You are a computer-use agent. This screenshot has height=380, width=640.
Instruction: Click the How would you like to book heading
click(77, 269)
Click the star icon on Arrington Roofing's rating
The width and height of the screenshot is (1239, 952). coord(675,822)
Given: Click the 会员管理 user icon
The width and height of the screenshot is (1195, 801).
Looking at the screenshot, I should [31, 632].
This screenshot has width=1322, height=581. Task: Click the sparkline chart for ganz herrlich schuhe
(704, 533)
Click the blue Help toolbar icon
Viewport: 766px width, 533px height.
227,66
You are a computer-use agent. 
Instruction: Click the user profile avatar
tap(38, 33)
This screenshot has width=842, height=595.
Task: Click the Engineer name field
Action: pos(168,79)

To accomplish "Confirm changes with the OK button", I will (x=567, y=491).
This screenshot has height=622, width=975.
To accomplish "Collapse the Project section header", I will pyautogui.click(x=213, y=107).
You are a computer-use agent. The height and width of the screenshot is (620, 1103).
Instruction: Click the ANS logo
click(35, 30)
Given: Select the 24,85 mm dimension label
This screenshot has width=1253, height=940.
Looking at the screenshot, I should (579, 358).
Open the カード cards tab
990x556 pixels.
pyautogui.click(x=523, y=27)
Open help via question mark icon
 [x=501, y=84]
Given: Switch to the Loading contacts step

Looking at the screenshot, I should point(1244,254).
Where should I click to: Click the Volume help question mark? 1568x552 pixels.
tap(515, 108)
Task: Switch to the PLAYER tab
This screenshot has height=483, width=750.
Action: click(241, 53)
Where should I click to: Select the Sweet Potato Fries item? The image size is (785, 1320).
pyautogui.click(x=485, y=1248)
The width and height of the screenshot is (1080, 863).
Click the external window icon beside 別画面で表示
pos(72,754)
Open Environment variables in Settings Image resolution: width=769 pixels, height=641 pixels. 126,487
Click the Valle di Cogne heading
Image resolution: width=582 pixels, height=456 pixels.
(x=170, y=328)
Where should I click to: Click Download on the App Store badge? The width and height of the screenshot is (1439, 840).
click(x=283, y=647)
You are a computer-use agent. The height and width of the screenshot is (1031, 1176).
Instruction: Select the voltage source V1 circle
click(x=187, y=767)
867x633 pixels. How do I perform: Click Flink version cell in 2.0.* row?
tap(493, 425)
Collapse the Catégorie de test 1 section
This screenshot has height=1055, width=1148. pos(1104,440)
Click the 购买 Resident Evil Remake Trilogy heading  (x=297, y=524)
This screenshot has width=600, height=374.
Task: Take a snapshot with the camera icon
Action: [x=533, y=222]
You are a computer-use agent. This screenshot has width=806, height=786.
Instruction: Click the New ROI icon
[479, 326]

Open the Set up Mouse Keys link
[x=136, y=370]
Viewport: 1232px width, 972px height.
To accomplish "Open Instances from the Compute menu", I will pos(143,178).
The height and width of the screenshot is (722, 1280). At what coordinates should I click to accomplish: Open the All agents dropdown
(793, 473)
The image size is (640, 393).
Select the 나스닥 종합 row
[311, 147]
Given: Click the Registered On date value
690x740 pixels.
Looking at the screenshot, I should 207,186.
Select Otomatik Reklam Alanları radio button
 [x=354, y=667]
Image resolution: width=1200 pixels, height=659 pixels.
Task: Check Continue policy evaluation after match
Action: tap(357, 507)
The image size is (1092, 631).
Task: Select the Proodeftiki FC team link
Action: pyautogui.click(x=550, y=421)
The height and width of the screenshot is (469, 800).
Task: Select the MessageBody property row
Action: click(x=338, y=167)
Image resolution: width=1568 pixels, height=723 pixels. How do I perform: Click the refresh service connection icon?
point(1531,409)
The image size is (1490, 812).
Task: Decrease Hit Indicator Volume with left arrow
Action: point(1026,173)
§
AIM OF THE TASK:
For this exercise, return the material above in full and exactly.

RESULT:
You are a computer-use agent. This screenshot has height=380, width=640.
Instruction: Click the How would you like to book heading
click(77, 269)
Click the star icon on Arrington Roofing's rating
The width and height of the screenshot is (1239, 952). coord(675,822)
Given: Click the 会员管理 user icon
The width and height of the screenshot is (1195, 801).
Looking at the screenshot, I should [31, 632].
This screenshot has width=1322, height=581. Task: Click the sparkline chart for ganz herrlich schuhe
(704, 533)
Click the blue Help toolbar icon
Viewport: 766px width, 533px height.
227,66
You are a computer-use agent. 
Instruction: Click the user profile avatar
tap(38, 33)
This screenshot has width=842, height=595.
Task: Click the Engineer name field
Action: pos(168,79)

To accomplish "Confirm changes with the OK button", I will (x=567, y=491).
This screenshot has height=622, width=975.
To accomplish "Collapse the Project section header", I will pyautogui.click(x=213, y=107).
You are a computer-use agent. The height and width of the screenshot is (620, 1103).
Instruction: Click the ANS logo
click(35, 30)
Given: Select the 24,85 mm dimension label
This screenshot has width=1253, height=940.
Looking at the screenshot, I should (579, 358).
Open the カード cards tab
990x556 pixels.
pyautogui.click(x=523, y=27)
Open help via question mark icon
 [x=501, y=84]
Given: Switch to the Loading contacts step

Looking at the screenshot, I should point(1244,254).
Where should I click to: Click the Volume help question mark? 1568x552 pixels.
tap(515, 108)
Task: Switch to the PLAYER tab
This screenshot has height=483, width=750.
Action: click(241, 53)
Where should I click to: Select the Sweet Potato Fries item? The image size is (785, 1320).
pyautogui.click(x=485, y=1248)
The width and height of the screenshot is (1080, 863).
Click the external window icon beside 別画面で表示
pos(72,754)
Open Environment variables in Settings Image resolution: width=769 pixels, height=641 pixels. 126,487
Click the Valle di Cogne heading
Image resolution: width=582 pixels, height=456 pixels.
(x=170, y=328)
Where should I click to: Click Download on the App Store badge? The width and height of the screenshot is (1439, 840).
click(x=283, y=647)
You are a computer-use agent. The height and width of the screenshot is (1031, 1176).
Instruction: Select the voltage source V1 circle
click(x=187, y=767)
867x633 pixels. How do I perform: Click Flink version cell in 2.0.* row?
tap(493, 425)
Collapse the Catégorie de test 1 section
This screenshot has height=1055, width=1148. pos(1104,440)
Click the 购买 Resident Evil Remake Trilogy heading  (x=297, y=524)
This screenshot has width=600, height=374.
Task: Take a snapshot with the camera icon
Action: [x=533, y=222]
You are a computer-use agent. This screenshot has width=806, height=786.
Instruction: Click the New ROI icon
[479, 326]

Open the Set up Mouse Keys link
[x=136, y=370]
Viewport: 1232px width, 972px height.
To accomplish "Open Instances from the Compute menu", I will pos(143,178).
The height and width of the screenshot is (722, 1280). At what coordinates should I click to accomplish: Open the All agents dropdown
(793, 473)
The image size is (640, 393).
Select the 나스닥 종합 row
[311, 147]
Given: Click the Registered On date value
690x740 pixels.
Looking at the screenshot, I should 207,186.
Select Otomatik Reklam Alanları radio button
 [x=354, y=667]
Image resolution: width=1200 pixels, height=659 pixels.
Task: Check Continue policy evaluation after match
Action: tap(357, 507)
The image size is (1092, 631).
Task: Select the Proodeftiki FC team link
Action: pyautogui.click(x=550, y=421)
The height and width of the screenshot is (469, 800).
Task: Select the MessageBody property row
Action: click(x=338, y=167)
Image resolution: width=1568 pixels, height=723 pixels. How do I perform: Click the refresh service connection icon?
point(1531,409)
The image size is (1490, 812).
Task: Decrease Hit Indicator Volume with left arrow
Action: point(1026,173)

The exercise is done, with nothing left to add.